* THE DATA *
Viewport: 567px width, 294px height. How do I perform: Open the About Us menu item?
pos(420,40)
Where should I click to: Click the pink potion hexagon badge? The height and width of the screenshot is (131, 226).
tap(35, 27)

...

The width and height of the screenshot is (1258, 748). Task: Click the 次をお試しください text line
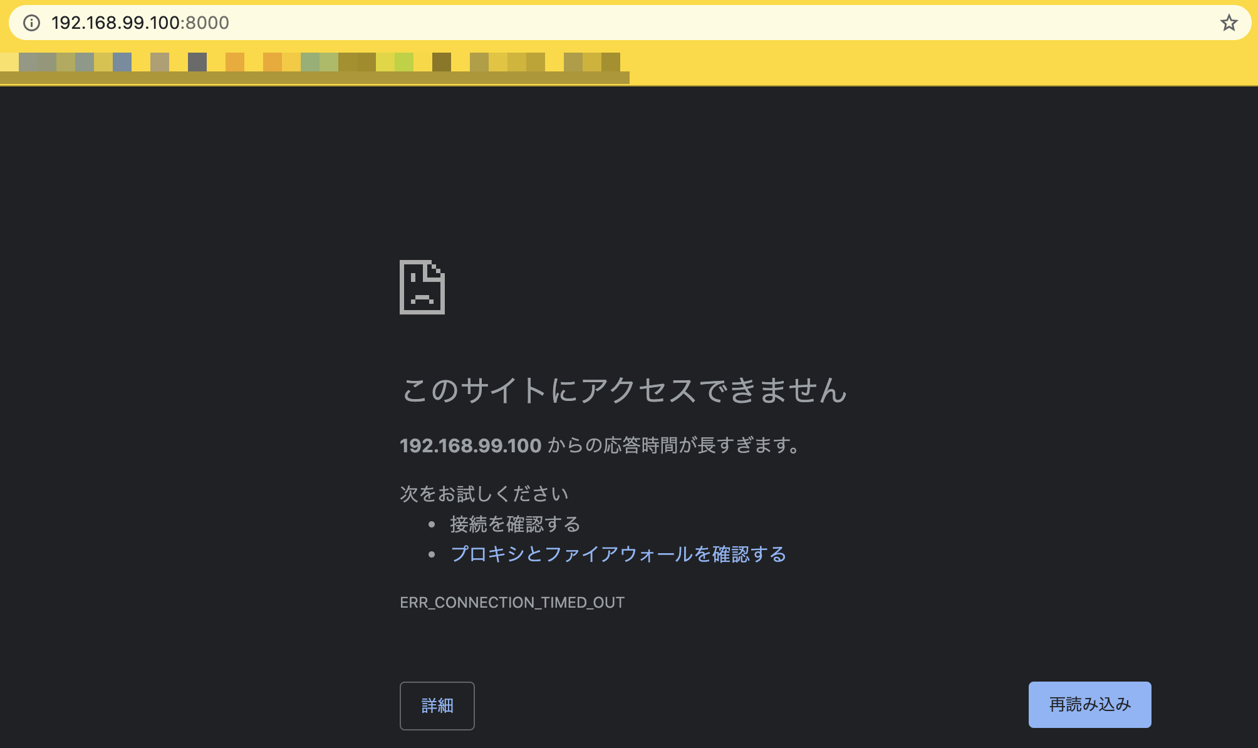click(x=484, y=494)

---

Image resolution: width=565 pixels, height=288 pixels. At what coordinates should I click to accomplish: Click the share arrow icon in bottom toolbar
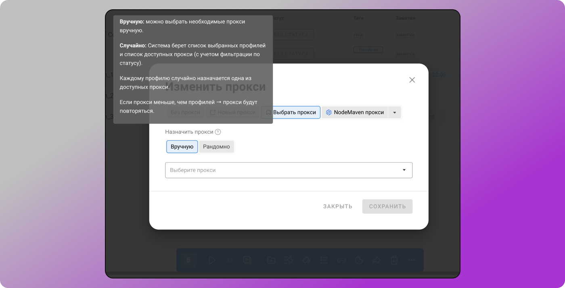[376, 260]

* WRITTEN EXERCISE *
Swap "hexagon badge" for "octagon badge" in the lines that begin with the line containing "Viewport: 567px width, 294px" and continue through the line containing "tap(35, 27)". Return only those lines, with nothing else changed.

* RESULT BELOW *
Viewport: 567px width, 294px height. How do I perform: Open the About Us menu item?
pos(420,40)
Where should I click to: Click the pink potion octagon badge? The height and width of the screenshot is (131, 226).
tap(35, 27)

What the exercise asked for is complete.